A Clarita no le gustó la poca empatía de Rubén, pero se convenció de que no tenía que desairarlo. Después de todo ahora su cuñado estaba haciendo las veces del hombre de la casa y por lo tanto lo tenía que respetar.

Siguieron pasando los meses, y al cumplir Rubén los dieciséis años, él ya era un diestro sexual. Incluso le había crecido aún más la verga, si cabe decirlo. Se cogía todo lo que se movía, y ante este hecho, muchas chicas se habían agarrado de los pelos, por celos y por pretender tener ellas solas a Rubén para sí.

Pero él no era un semental que se conformara con una sola puta, como él las llamaba. Para él, entre más hembras tuviera en su ganado personal, mejor sería.

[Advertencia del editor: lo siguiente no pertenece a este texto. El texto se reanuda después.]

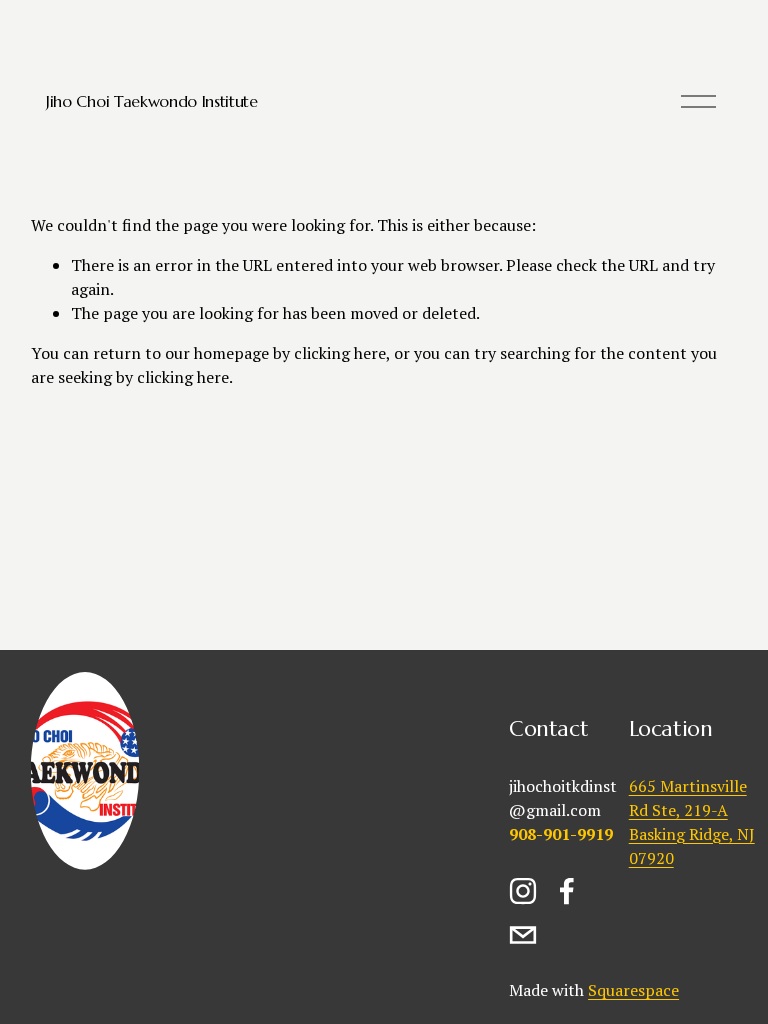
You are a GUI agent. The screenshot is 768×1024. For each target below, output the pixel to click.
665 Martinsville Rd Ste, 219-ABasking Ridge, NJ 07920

Desgraciadamente para Rubén, con quien estaba completamente obsesionado era con su cuñada Clara, a quien había respetado durante muchos años por respeto a su hermano. No podía olvidar que cuando era niño se había convertido en un fiel admirador de sus tetotas. En aquél tiempo vivía Andrés, pero ahora que él creía que había muerto,  pensó que era su oportunidad para dar ese paso que antes no se había atrevido a dar.

—Ahora que mi hermano Andrés está muerto, es mi derecho y deber de convertirme en el nuevo hombre de esta casa. Y eso no sólo implica quedarme con todos sus bienes, sino también con su esposa e hija.

Y a Rubén le daba un morbazo tremendo pensar en lo caliente que debía de estar su cuñadita ante tanto tiempo en abstinencia sexual. Tantos años sin follar debía de haber acumulado su calentura en el cuerpo.

“Esta Clarita ha de estar desbordándose después de tantos años sin coger. Seguro que se volverá una puta de cuidado en cuanto la ponga a cuatro patas”

Rubén estaba seguro que a estas alturas, la bondadosa de Clarita era una bomba sexual a punto de reventar. Y él, como su nuevo macho, tendría que aprovecharse de la situación. Pero Andrés no estaba muerto. De hecho, nunca se imaginó que durante la guerra contra el narcotráfico, una circunstancia muy dolorosa y fuerte lo mantendría durante muchos años alejado de su familia, apenas sin comunicación ni ningún otro tipo de contacto.

Mucho menos esperó que a su regreso, Clara, su hermosa esposa, ya no fuera la misma mujer casta, abnegada, devota, y angelical que un día dejó, criando a su pequeña hija.

“Te haré mi perra, putita” sentenció Rubén para sus adentros, decidido a tomar a su tetonzona cuñada Clarita como su nueva mujer.